President Donald Trump is expected to cut a significant number of U.S. troops in Afghanistan and a smaller number in Iraq by the final days of his presidency, U.S. officials said Monday. The plan would run counter to military commanders' advice over the past year, while still falling short of Trump's much-touted goal to end America's long wars.
The decision comes just days after Trump installed a new slate of loyalists in top Pentagon positions who share his frustration with the continued troop presence in the war zones. But the expected plans would leave 2,500 troops in both Iraq and Afghanistan, meaning that President-elect Joe Biden would be the fourth president to grapple with the still-smoldering conflicts launched in the aftermath of the Sept. 11, 2001, attacks.

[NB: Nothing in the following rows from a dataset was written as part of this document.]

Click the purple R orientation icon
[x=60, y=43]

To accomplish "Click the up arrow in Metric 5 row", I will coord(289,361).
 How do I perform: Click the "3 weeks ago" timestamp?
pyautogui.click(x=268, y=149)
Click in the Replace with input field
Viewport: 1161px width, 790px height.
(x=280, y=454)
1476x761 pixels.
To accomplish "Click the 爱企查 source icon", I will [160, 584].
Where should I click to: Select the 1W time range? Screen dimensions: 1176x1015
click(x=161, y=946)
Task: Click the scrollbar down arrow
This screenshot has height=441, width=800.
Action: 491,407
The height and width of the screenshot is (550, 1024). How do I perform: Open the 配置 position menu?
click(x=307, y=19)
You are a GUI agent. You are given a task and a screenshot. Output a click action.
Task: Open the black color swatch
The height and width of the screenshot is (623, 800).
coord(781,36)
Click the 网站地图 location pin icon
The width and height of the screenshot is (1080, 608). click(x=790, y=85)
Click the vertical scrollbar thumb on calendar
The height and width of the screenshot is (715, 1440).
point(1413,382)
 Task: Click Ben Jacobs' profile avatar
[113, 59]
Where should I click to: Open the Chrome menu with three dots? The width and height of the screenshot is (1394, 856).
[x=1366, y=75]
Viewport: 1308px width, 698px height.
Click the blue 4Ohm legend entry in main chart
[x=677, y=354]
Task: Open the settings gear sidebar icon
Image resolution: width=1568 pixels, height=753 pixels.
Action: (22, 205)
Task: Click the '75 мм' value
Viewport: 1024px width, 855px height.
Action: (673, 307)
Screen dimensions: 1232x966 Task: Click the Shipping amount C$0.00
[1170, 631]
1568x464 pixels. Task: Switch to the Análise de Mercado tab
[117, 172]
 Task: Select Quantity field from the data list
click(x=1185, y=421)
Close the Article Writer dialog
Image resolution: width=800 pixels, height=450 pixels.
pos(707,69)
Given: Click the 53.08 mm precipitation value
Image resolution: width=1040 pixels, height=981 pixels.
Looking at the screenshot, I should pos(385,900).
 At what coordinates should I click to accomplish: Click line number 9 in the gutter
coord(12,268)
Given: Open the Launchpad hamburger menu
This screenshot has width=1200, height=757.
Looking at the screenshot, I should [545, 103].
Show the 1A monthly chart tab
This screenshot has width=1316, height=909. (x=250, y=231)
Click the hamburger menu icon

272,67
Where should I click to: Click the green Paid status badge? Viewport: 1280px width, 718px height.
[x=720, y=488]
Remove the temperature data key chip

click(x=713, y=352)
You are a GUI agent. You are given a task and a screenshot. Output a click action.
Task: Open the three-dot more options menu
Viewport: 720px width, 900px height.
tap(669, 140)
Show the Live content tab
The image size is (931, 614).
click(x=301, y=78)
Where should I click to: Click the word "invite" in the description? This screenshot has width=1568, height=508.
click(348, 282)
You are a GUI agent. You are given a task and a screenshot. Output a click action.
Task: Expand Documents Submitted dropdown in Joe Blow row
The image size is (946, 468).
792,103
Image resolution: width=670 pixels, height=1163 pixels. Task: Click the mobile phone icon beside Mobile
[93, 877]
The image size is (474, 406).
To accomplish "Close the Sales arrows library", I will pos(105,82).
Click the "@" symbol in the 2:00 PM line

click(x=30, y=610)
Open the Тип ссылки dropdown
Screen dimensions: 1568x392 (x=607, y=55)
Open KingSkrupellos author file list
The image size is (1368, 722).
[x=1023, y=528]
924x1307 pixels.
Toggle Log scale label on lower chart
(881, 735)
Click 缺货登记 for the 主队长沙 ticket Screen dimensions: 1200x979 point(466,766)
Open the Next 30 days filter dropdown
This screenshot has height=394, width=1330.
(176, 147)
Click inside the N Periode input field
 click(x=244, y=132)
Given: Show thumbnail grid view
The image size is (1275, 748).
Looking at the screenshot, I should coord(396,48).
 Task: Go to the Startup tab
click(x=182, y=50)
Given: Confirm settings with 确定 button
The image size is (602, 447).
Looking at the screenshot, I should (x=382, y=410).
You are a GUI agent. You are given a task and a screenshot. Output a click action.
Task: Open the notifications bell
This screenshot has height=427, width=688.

U.S. officials said military leaders were told over the weekend about the planned withdrawals and that an executive order is in the works but has not yet been delivered to commanders. Officials cautioned that there could always be changes, and Trump is known to make snap decisions based on media reports and online chatter. Officials spoke on condition of anonymity to discuss internal deliberations.
There are 4,500 to 5,000 troops in Afghanistan and more than 3,000 in Iraq.
As news broke about the plan, Republican leaders on Capitol Hill issued stark warnings about making any hasty exit from Afghanistan that could jeopardize the peace process and undermine counterterrorism efforts.
Senate Majority Leader Mitch McConnell said the Trump administration has made tremendous headway against terrorist threats, but warned against a potentially “humiliating” pullout from Afghanistan that he said would be worse than President Barack Obama’s 2011 withdrawal from Iraq and reminiscent of the U.S. departure from Saigon in 1975.
Rep. Michael McCaul, Republican leader on the House Foreign Affairs Committee, said of the plans for Afghanistan, "We need to ensure a residual force is maintained for the foreseeable future to protect U.S. national and homeland security interests and to help secure peace for Afghanistan.”
Under the planned order, the troop cuts would be completed just five days before Biden takes office on Jan. 20. Military commanders have expressed less concern about the reduction in Iraq, where the Iraqi forces are better able to maintain their nation's security.